Afin d’évaluer l’implication de l’enzyme dans la division cellulaire, les chercheurs ont utilisé la technique CRISPR-Cas9 pour supprimer le gène exprimant ANKLE1 dans les cellules humaines. Il a alors été observé que cette suppression conduisait à la formation exacerbée de ponts de chromatine étendus, signifiant que ANKLE1 empêche cet hyperétirement. En l’absence de l’enzyme, les ponts sont rompus par les forces mécaniques du complexe actomyosine.
Par ailleurs, il a également été constaté que l’absence d’ANKLE1 altérait non seulement l’ADN et rendait le génome instable, mais induisait également une importante activation de la voie de signalisation de l’immunité innée, appelée cGAS-STING. Il s’agit notamment d’une voie immunitaire qui s’active en réponse à la détection d’ADN d’agents pathogènes dans le cytosol. Les milliers de fragments générés par la rupture mécanique du pont de chromatine — en l’absence de l’enzyme ANKLE1 — sont confondus avec de l’ADN d’agents pathogènes et activent la voie immunitaire cGAS-STING.
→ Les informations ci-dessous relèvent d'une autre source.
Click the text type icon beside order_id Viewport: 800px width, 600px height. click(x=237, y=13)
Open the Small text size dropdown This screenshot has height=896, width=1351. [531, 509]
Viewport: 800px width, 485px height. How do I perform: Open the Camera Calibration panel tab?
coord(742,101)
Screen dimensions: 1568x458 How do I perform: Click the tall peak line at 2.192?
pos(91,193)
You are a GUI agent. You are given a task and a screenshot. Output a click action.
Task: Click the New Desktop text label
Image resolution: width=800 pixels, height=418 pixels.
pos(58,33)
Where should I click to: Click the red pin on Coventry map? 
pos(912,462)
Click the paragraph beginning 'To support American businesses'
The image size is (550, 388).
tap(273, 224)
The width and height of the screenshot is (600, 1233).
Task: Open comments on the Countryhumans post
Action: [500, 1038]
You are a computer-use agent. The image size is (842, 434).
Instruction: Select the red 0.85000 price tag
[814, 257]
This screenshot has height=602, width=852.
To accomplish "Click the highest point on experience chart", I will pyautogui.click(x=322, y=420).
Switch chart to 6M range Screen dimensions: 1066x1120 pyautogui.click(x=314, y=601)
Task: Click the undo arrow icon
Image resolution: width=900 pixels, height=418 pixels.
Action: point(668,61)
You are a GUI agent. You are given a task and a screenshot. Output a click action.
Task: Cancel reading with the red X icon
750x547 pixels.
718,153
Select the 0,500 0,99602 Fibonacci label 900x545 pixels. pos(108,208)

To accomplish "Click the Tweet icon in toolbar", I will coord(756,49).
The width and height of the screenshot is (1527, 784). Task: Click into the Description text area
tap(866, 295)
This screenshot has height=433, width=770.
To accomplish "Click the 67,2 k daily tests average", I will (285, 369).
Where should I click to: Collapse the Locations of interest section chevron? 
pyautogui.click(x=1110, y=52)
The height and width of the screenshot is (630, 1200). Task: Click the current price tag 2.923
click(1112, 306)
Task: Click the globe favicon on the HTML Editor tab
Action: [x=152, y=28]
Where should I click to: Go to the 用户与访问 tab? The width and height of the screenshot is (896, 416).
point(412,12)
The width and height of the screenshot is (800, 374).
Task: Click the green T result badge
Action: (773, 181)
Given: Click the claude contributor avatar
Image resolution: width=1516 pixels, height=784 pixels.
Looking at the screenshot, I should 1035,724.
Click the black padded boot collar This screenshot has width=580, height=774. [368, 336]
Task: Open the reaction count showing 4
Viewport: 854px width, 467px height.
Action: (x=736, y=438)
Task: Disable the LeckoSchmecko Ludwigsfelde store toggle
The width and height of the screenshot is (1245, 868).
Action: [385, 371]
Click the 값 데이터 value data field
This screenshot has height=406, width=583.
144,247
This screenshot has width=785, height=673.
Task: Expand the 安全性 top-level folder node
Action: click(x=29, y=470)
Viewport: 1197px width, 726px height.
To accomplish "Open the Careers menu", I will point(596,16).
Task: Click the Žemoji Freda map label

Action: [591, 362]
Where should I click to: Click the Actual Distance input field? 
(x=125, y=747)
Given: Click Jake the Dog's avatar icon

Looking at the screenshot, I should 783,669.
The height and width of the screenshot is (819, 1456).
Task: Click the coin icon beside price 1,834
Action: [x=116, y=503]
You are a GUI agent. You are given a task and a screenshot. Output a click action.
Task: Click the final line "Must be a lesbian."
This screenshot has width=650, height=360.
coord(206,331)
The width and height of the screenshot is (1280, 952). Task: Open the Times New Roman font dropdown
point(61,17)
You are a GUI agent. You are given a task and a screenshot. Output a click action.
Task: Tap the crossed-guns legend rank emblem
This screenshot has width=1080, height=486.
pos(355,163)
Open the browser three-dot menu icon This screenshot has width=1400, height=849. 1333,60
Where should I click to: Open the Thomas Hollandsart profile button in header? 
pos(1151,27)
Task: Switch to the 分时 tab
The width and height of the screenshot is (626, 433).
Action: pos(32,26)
Ces résultats indiquent qu’ANKLE1 joue un rôle majeur dans le maintien de la stabilité du génome et dans la prévention de l’auto-immunité. Plus précisément, en coupant correctement les ponts de chromatine en amorçant une activité nucléolytique, l’enzyme empêche l’altération du matériel génétique, la formation de micronoyaux et l’envahissement du milieu cytosolique par des fragments d’ADN. Développer de nouvelles molécules ciblant l’enzyme permettrait ainsi d’entraver la progression de nombreuses maladies cancéreuses et auto-immunes.